A high tech studio which uses computer wizardry to create new forms of music and sounds is being launched at The University of Manchester this week (2 November).

The £2.25 Million Novars Research Centre will also bring composers and traditional musicians into contact with the cutting edge technology.

Some of the world’s leading exponents of ‘electroacoustic’ music, who are based at the University, will be able to access the £150,000 worth of equipment at the electroacoustic music studios within the centre.

A ‘room-within-room’ design of concrete blocks suspended on hundreds of rubber cylinders will create perfect acoustic isolation for the composers and musicians.

That and other innovations will ensure they get the most out of the 24 channel surround equipment - which works like a huge version of a home cinema.

The building will be officially launched with a concert featuring compositions by the electroacoustic music pioneers Francis Dhomont and Gerald Bennett.

There will also be contributions from leading British composer John Casken who is Professor of Music at The University of Manchester and David Berezan, also from the University, who represents the new generation of composers.

It will be followed by a weekend of concerts.
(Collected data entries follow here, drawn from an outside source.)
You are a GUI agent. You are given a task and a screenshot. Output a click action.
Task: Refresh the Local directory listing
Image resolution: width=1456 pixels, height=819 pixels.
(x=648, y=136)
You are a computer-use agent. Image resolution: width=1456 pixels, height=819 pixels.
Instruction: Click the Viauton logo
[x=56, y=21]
Internationally acclaimed clarinettist Esther Lamneck and flautist Elizabeth McNutt from the US will perform five new works written for the launch.

Composer Dr Ricardo Climent, from The University of Manchester said: “Traditional classical music has not utilised the potential that technology has to offer.
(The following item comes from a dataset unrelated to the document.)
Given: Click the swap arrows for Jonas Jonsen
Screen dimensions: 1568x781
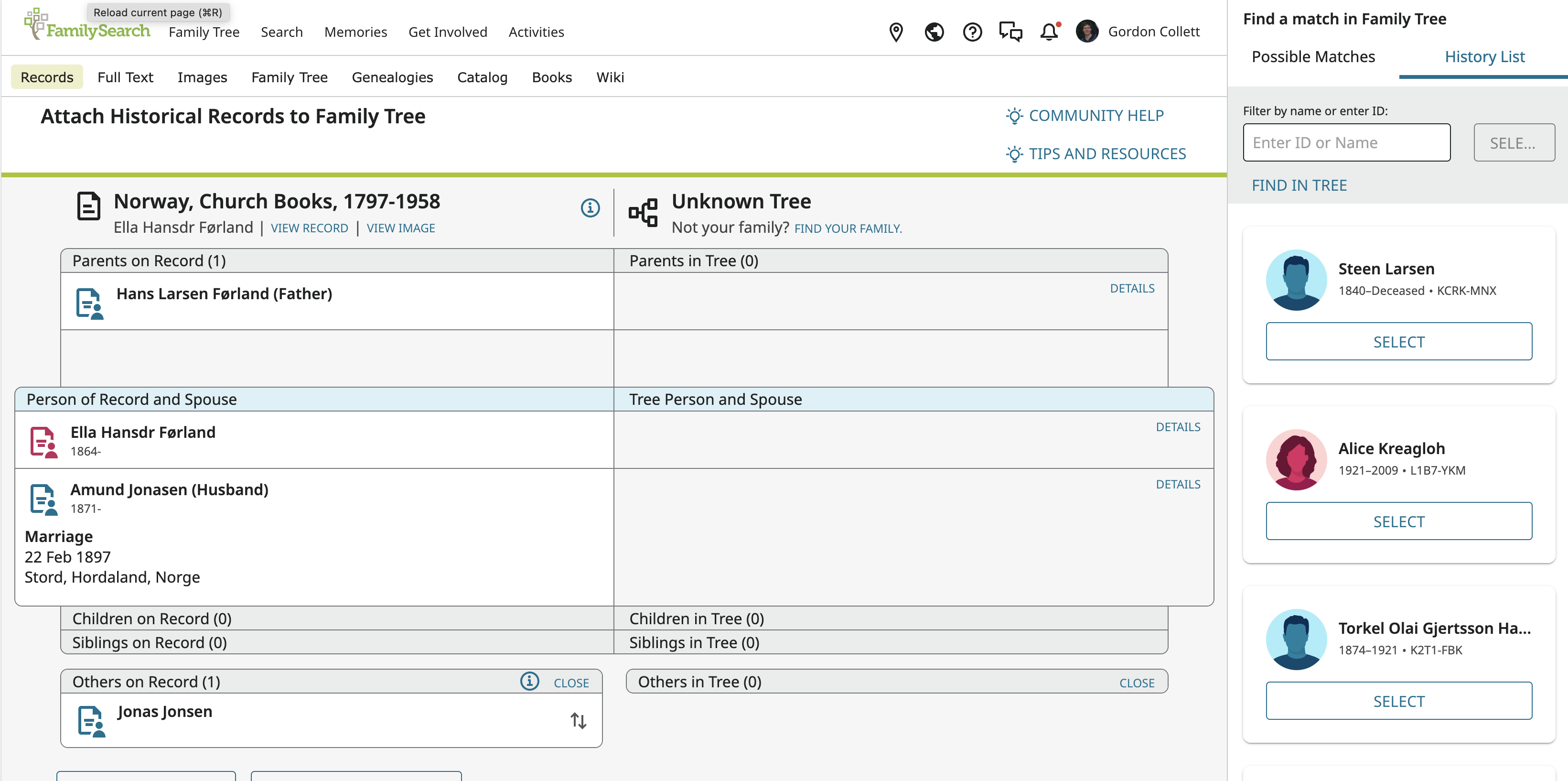Looking at the screenshot, I should click(578, 721).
“But this leading research centre will hopefully help correct that and break down the divide between traditional and contemporary forms of music.
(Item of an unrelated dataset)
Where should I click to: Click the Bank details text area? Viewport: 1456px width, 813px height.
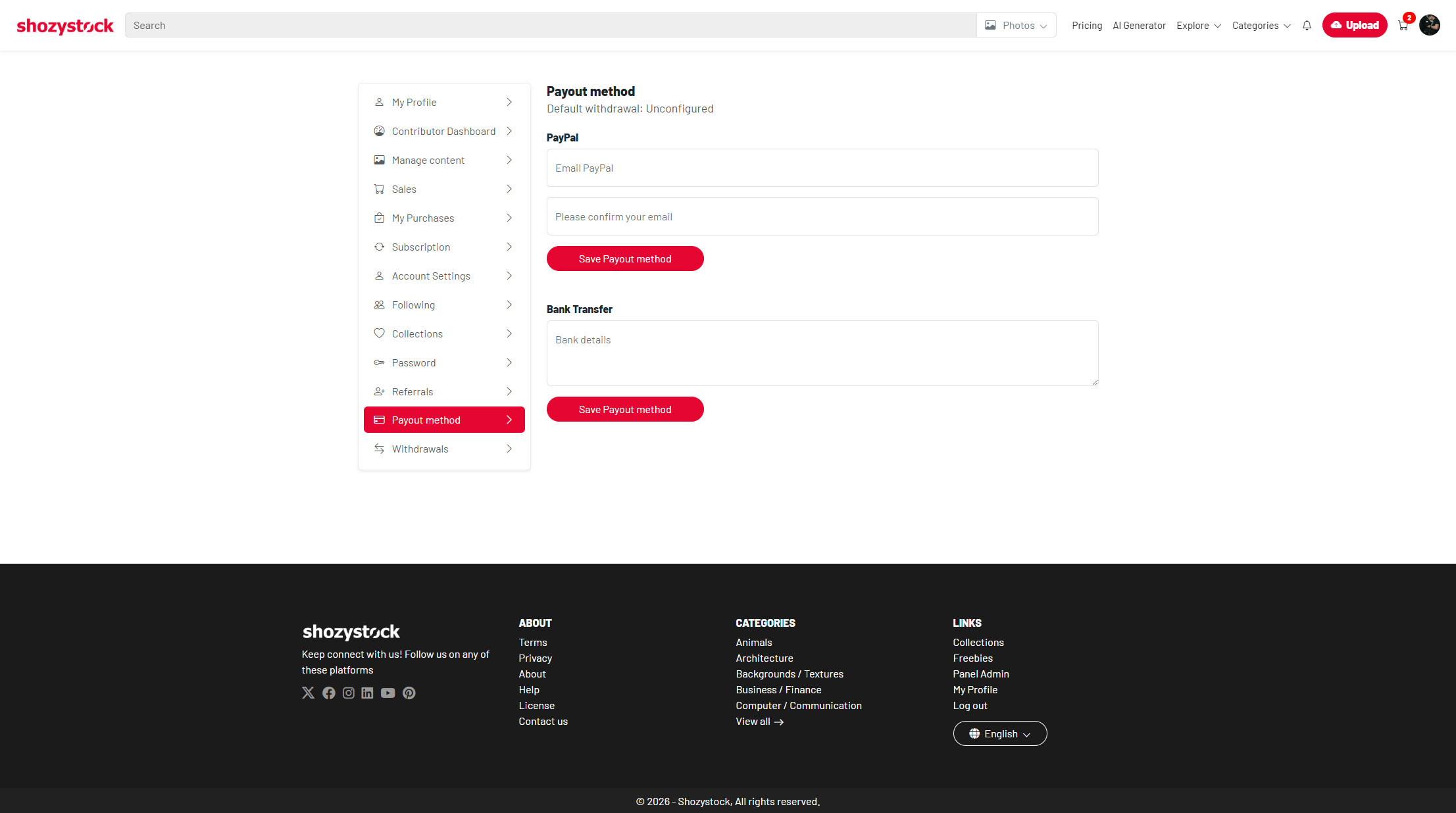(x=822, y=353)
“It will, we hope offer more possibilities for composers as well as a chance to collaborate with the exponents of other art forms such as drama and performance within a studio.

“The technology is exciting and groundbreaking: the 24 channel system in particular will mirror the sounds we hear as human beings. After all ,we don’t hear in stereo.”

Director of the studios and the Mantis festival, composer Dr David Berezan said: “The Centre was named Novars to celebrate the seminal electroacoustic work by Francis Dhomont.

“In Dhomont’s own words: it’s a reversed version of Ars Nova - New Art, New Science. We are grateful for his permission to use his title.

“The centre uses technology to explore the sounds that we hear in the everyday world.

“Most electro-acoustic compositions make use of sounds not available to, say, the traditional orchestra, often using pre-recorded sounds from nature or from the studio that are then further transformed and manipulated by the composer."

Professor John Casken said: “I am delighted that this innovative and important development for research in music and in the School of Arts Histories and Cultures has come to fruition.

“It’s a great opportunity to explore new ways, with the aid of cutting-edge technology, for composers and performing musicians, as well as those working in other branches of the performing and visual arts, to come together in inspiring and challenging ways.

“This is a major new international facility and I have no doubt that those working in the Novars Research Centre will go on to produce some ground-breaking creative work.”